WHICH H? You said H is an infinite set of deciders. You have just
defined that No H can actually look at a P that does't use it.
Let us lable each of the members of that set H as Hi where i is the
number of steps that it will simulate its corresponding Pi before
aborting it.
First thing to note, as defined, your H's fail to be valid halt deciders
as it is impossible to give Hi the input Pj,Pj for j != i, so there are
inputs it BY YOUR DEFINITION can't answer. Let us fix that by making an
actual copy of the code of H (as Linz says to do) and include that in P,
and make that call go to that one, thus for the code above 000011a2 has
diffent contents for the different Pi's based on the value of i and will
always be the corresponding Hi.
If you can't even give your decider all computations, it just fails to
meet the definition.
Now, when we look at the set of exprements you run, you show that for
every Hi, when called as Hi(Pi,Pi) that by the i'th step it hasn't
reached the return statement. That means you have shown that for all i,
Pi doesn't halt in i steps.
If all the Pi's were the same (call it Q), then you could argue that you
have shown that for any finite number i, Q doesn't halt in that time,
and thus Q doesn't halt.
But, since the Pi's differ, that induction doesn't work, all you have
proven is that for i = infinity that Pi doesn't halt, i.e, the Pi built
on an H that simulates forever doesn't halt.

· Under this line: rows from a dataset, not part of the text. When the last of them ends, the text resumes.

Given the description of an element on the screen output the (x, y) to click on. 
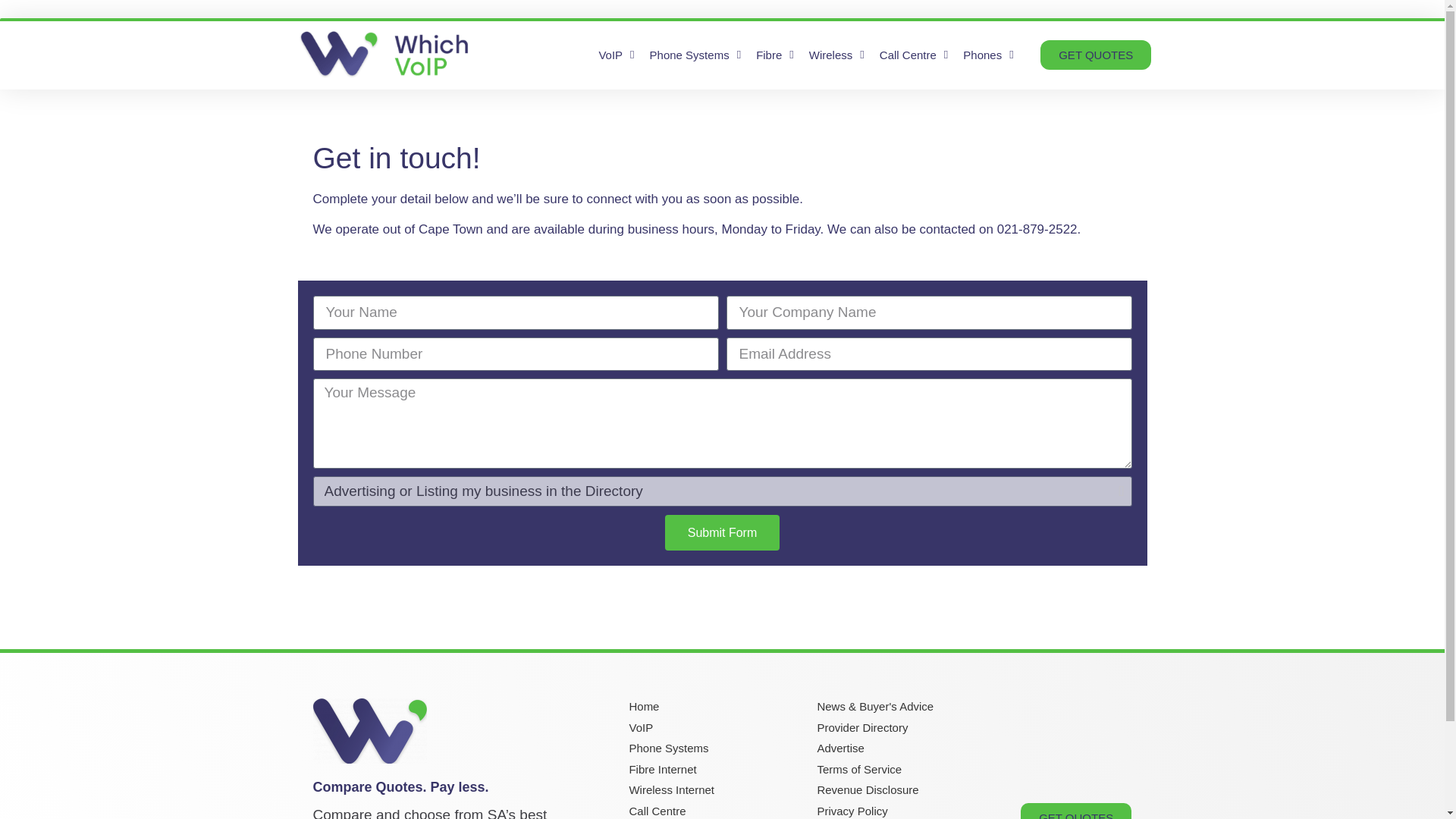
Phone Systems (695, 55)
WhichVoIP Logo-16 (369, 730)
Phones (987, 55)
Call Centre (914, 55)
Wireless (837, 55)
Given the description of an element on the screen output the (x, y) to click on. 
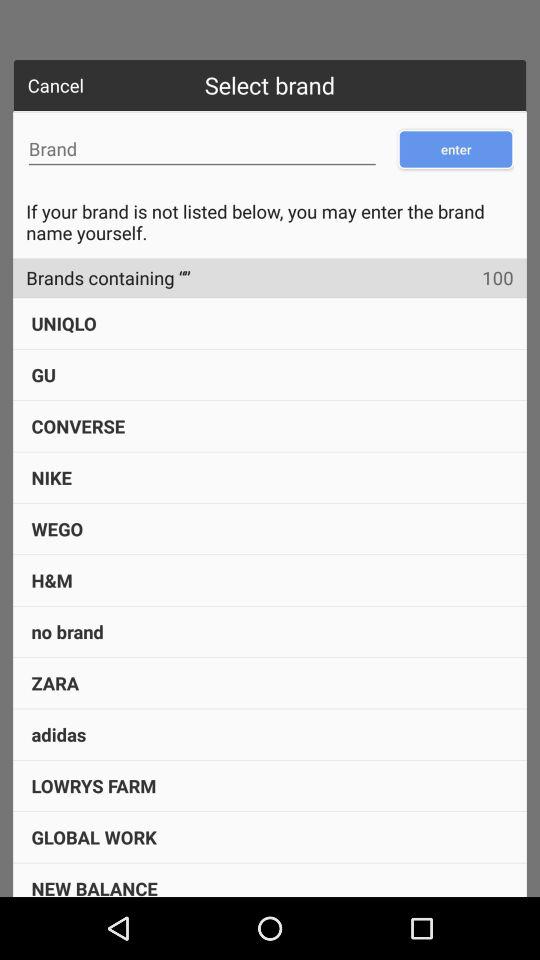
select the item above the adidas icon (55, 682)
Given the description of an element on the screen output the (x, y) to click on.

In the past, we have labeled that H, the one that never aborts, as Hn
(for H non-aborting), and yes, you have just proved that Pn(Pn) is a non-halting computation, but unfortunately, it is also shown that
Hn(Pn,Pn) never aborts its simulation to give that answer.
And also, it has been shown that for any finite i, that while Hi(Pi,Pi)
never reaches the halt instruction in its simulation, there is a k (a
function of i and >i) such that all Hk(Pi,Pi) will simulate its input to
the ret instruction, and thus show that Hi aborted its simulation too soon.
If you are going to argue over all H, you need to FULLY argue over all
H, and that means that 'Correct Simulation' means by ANY H, thus that
fact that Hk can simulate to the ret, means Hi was WRONG to abort its simulation.
This is the fallacy of your notation. Your H keeps on being shown to
not be a definite algorithm, so it can't be a Halt Decider.
There are only two possible ways that H can be defined:
(a) H that aborts its simulation after some fixed number of emulated steps.
And thus its simulation is NOT actually a "Correct Simulation" by the definition needed to use "Correct Simulation" as a critera for Halting.
Once you change your definition to allow partial simulations to be
considered "Correct", you have lost the right to say a "Correct
Simulation" determines halting, but you HAVE to go back to the original behavior of the machine, and it is shown that P(P) Halts if H(P,P)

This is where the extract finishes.